Sightings - "Through the Panama"














Sightings - Through the Panama (Load 2007)

Sightings - Through the Panama / Load

What's interesting about music is how disorienting it can be to your senses. Some groups play music that sounds "happy" or upbeat or great to dance to or exuberant when the subject matter may be the complete opposite. It may be about death or loss or fear or impending doom. But sometimes musicians are disorienting for the exact opposite reason: They disorient your senses simply by loading them to the brim and letting you figure out the mess in their wake.

Sightings are emphatically in the latter. This is an album that has had a strange vibe surrounding it since its announcement that former indie punchline (ironic?) Andrew W.K. was going to produce it. For those who haven't been partying hearty from the beginning, or for those who just have short-term memories, Andrew was initially involved with Michigan's noise scene and hung down with the dudes in Wolf Eyes, for example. Load are a staple noise and loud rock label: Without the Providence-based label, we wouldn't have had such excellent releases from Noxagt or Arab on Radar or the (un)holy Lightning Bolt and all its affiliates.

So even without Sightings, the promise of a superbly produced, reliable record was there. Adding in the New York trio was just the icing on the cake. Guitarist Mark Morgan, bassist Richard Hoffman and drummer Jon Lockie are no newcomers to the art of noise, of course. Through the Panama represents their sixth full-length effort since 2002. The evolution has been a primordial burble, but this album is without a doubt their most harrowing.

One of the reasons it goes beyond mere noise-rock or obnoxious feedback with the knob on eleven is that the group is incorporating even more no-wave influences. Through the Panama is creepy, no two ways about it. But it's also got some of the most interesting, luminous, raw moments the band has ever had. "Certificate of No Effect" is a great example. Here is what They Were Wrong, So We Drowned-era Liars had, except with less reliance on their knowledge of the whole dance-punk thing. Sightings care nothing for the dancefloor. The beat that emerges here crawls out of the jungle and viciously attacks the boat as local tribes beat "Temple of Doom"-like drums. It's a furious pace and probably the most aggressive song on the record.

But as if to signify your mercy at the behest of the band, it stops without any warning. In its place, the title-track broods in the jungle, two shrieks unleashing the primal rage so abundant in Sightings' music. It's a veritable goldmine of terror, and I won't be the first to point out that its release so close to Halloween will make for some very terrified children. If you're looking to be your neighborhood's Boo Radley this year, Sightings is your soundtrack.

OBJECTIVE: According to the review of Through the Panama, who was announced as the album's producer? The listing that comes next is not needed for this exercise.

PROVIDED MATERIAL:
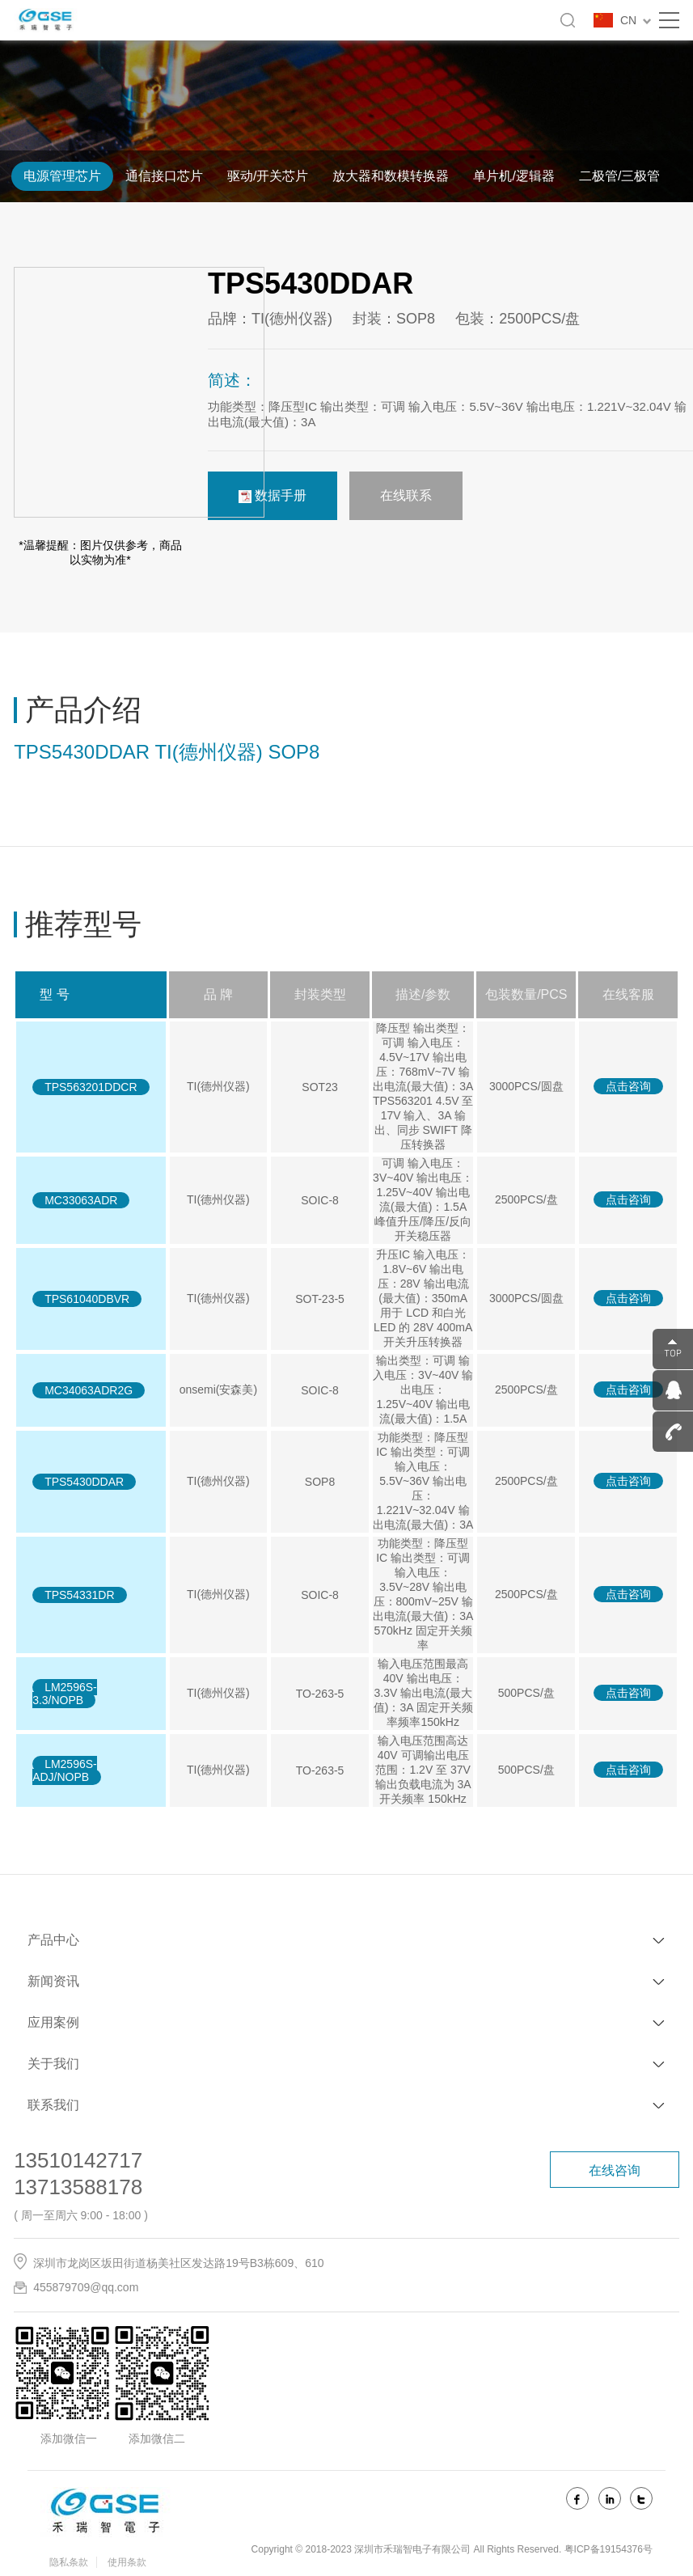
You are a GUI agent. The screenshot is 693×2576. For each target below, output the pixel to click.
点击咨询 (628, 1086)
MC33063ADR (80, 1200)
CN (635, 20)
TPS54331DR (79, 1594)
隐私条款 (68, 2562)
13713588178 (78, 2187)
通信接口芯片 (164, 176)
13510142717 (78, 2160)
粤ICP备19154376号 (608, 2549)
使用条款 (127, 2562)
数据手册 (272, 496)
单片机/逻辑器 (513, 176)
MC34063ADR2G (88, 1390)
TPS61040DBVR (86, 1298)
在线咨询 (614, 2170)
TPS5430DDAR (84, 1481)
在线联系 (406, 495)
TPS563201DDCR (90, 1087)
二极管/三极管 (619, 176)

TASK ANSWER: Andrew W.K.